= Céloron de Blainville =

Céloron de Blainville is a French family of officers and colonial administrators, who notably played a role in New France beginning in the 17th century. One member, Pierre Joseph Céloron de Blainville, is the subject of a folk song by Robert Schmertz entitled Celoron.

==Persons==
Famous Céloron de Blainville family are :
- Jean-Baptiste Céloron de Blainville (born 1660 in Paris (France), still living in 1730), "seigneur" of Blainville, Quebec in New France.
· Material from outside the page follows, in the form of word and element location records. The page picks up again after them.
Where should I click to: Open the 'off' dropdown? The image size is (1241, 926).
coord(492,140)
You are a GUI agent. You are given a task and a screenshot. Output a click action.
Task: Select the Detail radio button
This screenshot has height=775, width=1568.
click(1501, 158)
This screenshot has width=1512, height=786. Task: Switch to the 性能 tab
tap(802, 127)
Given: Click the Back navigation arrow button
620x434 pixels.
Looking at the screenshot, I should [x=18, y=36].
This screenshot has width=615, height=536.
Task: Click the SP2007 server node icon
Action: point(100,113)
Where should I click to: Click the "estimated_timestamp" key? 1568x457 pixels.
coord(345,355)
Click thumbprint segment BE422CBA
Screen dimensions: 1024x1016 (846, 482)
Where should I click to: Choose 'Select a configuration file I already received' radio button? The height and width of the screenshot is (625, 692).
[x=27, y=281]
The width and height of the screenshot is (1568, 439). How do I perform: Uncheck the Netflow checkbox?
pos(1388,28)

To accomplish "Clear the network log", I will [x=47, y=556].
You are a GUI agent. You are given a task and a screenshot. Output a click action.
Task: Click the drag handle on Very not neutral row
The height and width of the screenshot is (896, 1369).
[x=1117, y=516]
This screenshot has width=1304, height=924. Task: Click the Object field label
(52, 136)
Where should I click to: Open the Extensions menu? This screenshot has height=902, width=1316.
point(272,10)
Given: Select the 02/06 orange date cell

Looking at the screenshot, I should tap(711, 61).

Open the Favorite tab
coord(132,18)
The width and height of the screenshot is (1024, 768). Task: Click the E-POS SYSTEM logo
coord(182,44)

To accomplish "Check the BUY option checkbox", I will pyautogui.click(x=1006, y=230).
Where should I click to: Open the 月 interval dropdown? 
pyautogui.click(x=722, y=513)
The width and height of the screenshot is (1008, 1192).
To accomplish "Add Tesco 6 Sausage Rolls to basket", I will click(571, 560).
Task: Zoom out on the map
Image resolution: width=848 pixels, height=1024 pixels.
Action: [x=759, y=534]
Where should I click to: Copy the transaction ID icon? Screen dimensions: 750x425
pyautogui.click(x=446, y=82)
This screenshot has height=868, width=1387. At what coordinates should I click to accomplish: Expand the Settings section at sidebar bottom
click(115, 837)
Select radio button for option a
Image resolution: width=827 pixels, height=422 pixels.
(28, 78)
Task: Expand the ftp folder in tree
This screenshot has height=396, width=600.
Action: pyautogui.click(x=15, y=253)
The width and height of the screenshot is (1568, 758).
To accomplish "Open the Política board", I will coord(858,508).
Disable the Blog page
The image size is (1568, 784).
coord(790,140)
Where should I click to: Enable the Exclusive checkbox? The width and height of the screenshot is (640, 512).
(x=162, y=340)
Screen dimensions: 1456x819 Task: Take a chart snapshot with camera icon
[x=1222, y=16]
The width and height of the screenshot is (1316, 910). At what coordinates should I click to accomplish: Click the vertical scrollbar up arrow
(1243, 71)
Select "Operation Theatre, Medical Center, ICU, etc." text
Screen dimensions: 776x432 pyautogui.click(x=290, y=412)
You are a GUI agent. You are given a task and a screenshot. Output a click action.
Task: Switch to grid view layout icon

He married Hélène Picoté de Belestre, daughter of a military commander of Montreal.
- his son Pierre Joseph Céloron de Blainville (1693–1759), leader of the 1749 Ohio expedition.
- Paul Louis Maxime Celoron de Blainville (1831–1889), gouvernor of Mayotte in 1887-1888 Son of Pierre-Louis Céloron de Blainville (1753-??) and grandson of Pierre Joseph Céloron.

==Attention==
The way of writing Céloron de Blainville is often wrong especially in modern documents :
- "Céloron" (or often Celoron in texts in English) is often miswritten "Celeron" or "Céleron", because of confusion with the Intel Celeron chipset of 2002.
- "Blainville" is often miswritten "Bienville", because of confusion with the name of the New France hero Jean-Baptiste Le Moyne de Bienville.
- So the writing "Celeron de Bienville" is common on the Internet but wrong.

==Places==
From the family Céloron de Blainville, came :
- Celoron, New York, a village in New York state, USA.
- Boulevard Céloron, in Blainville, Quebec, Canada.
- Blainville, Quebec, a city in Quebec.
- Blainville (electoral district) in Quebec.